Timothy Koogle, chief executive, has been working practically his whole life.
At the seasoned age of 7, he launched an entrepreneurial career, going door-to-door in Alexandria, Va., offering to rake leaves or pull weeds. (As testament to future management prowess, he rallied a band of seven- year-olds to help.)
His father, a machinist for the US Navy, taught him to repair engines. At 15 - not legally old enough for a job - he received a special work permit from the county so he could repair equipment at the local McDonald's. He also pumped gas and fixed cars, then went on to put himself through the University of Virginia by fixing engines and doing engineering jobs for professors.
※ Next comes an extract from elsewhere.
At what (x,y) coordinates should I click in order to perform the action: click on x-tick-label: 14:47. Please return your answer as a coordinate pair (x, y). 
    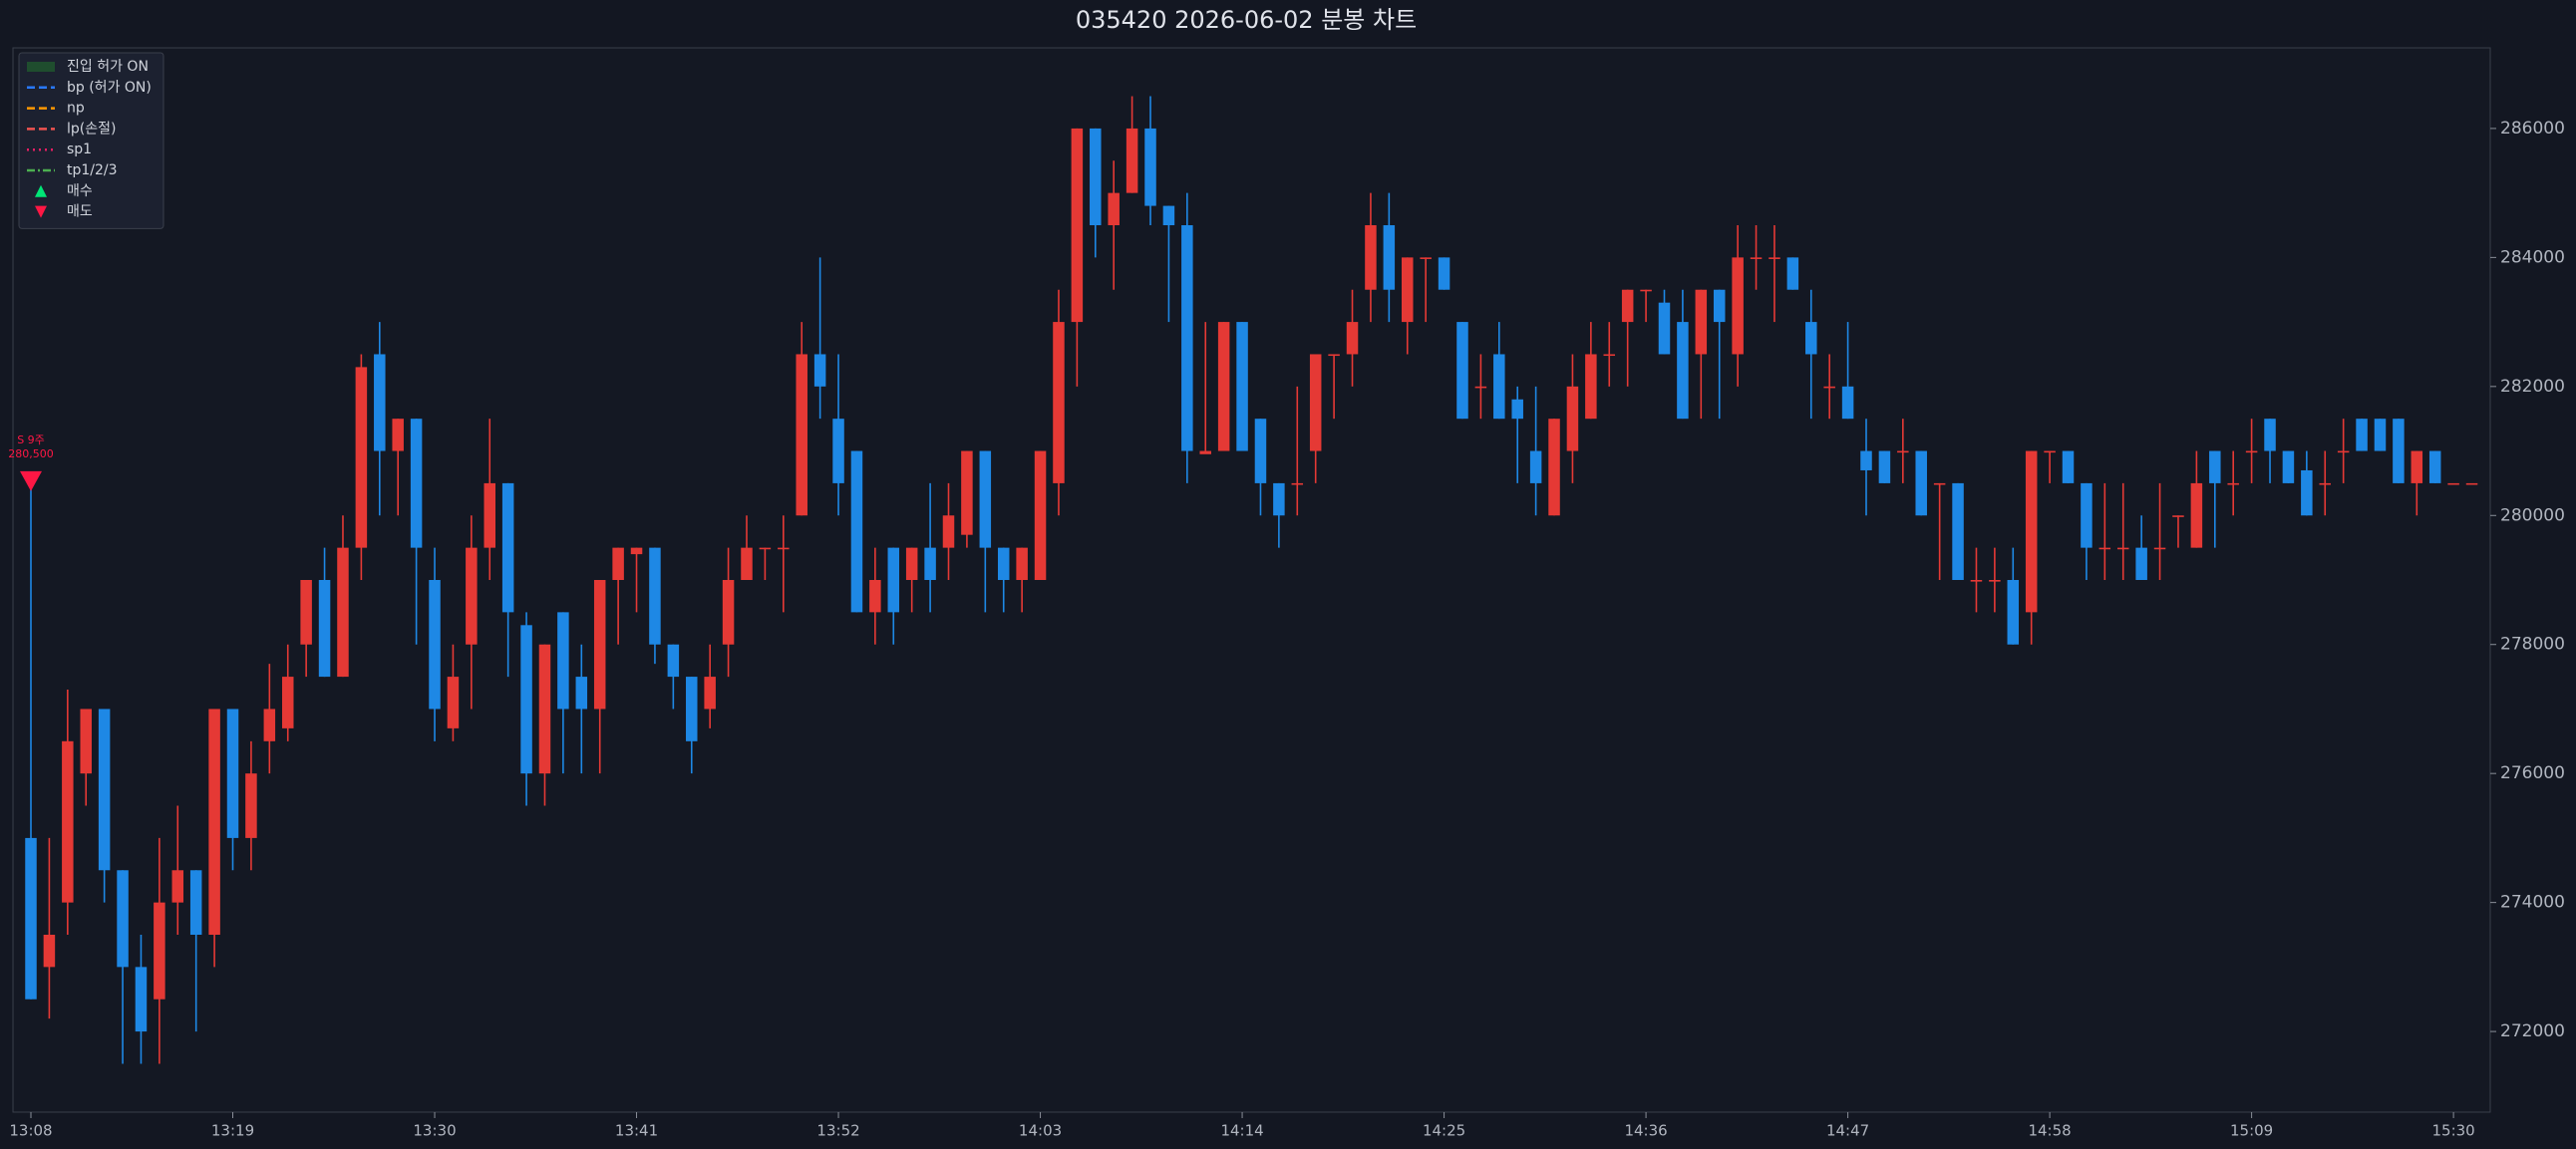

Fresh out of college, with a degree in mechanical engineering, he took a job with a local John Deere branch repairing farm equipment. A year later, he headed for Stanford University, earning a master's in mechanical engineering in nine months. He stayed on to get his doctorate and during that time started two businesses - rebuilding engines and building equipment for electronics manufacturers. He eventually sold the latter company to Motorola.
"The No. 1 thing my father taught me was to try to find what I really feel passionate about. If you feel passionate about something you'll probably be good at it, and if you're good at it, the rest will follow," he says. "Never, ever turn it around....
"He also taught me to make prudent choices, because you have to stay dry and eat."
Exodus Communications Inc.
For Ellen Hancock, president, it's been about doing it on her own.
After graduating from the College of New Rochelle, a Roman Catholic school for girls in her hometown of New Rochelle, N.Y., and then earning a master's degree in math from Fordham College, Ms. Hancock set out to find a job.
Her father was president of a New York advertising firm and had plenty of connections.
But Hancock had her sights set on IBM - a company that had never been a client of her father's. And she knew she wasn't interested in following Dad's footsteps onto Madison Avenue.
So she looked up IBM's address in the Yellow Pages, wrote a letter, and sent it off to the computer giant's corporate office in Armonk, N.Y., explaining that she wanted to work for Big Blue.
Within a few weeks, she landed an interview. She arrived at the company's palatial campus and was given a programmer aptitude test. She aced it. At the end of the day, IBM offered her a job, which she accepted on the spot.
"I was pleased I had done it on my own," Hancock says.
She started in the corporate information-systems division as a computer programmer and thrived on the work, clocking time late into the evening and on weekends.
"I used to take home computer printouts, spread them out on my bed, and work on debugging the software programs," she recalls.
Six months on the job, she met her husband-to-be. "It was a classic office romance," she quips.
Hancock spent 29 years at IBM, eventually running its networking division, a $5 billion, 15,000 employee operation. She has since held top spots at National Semiconductor and Apple Computer, and in March she was appointed president of Exodus Communications, an Internet service provider in Santa Clara, Calif.
"I tend to put in a lot of hours, regardless of where I work," but as a woman, she says, "you have to work harder than all the guys."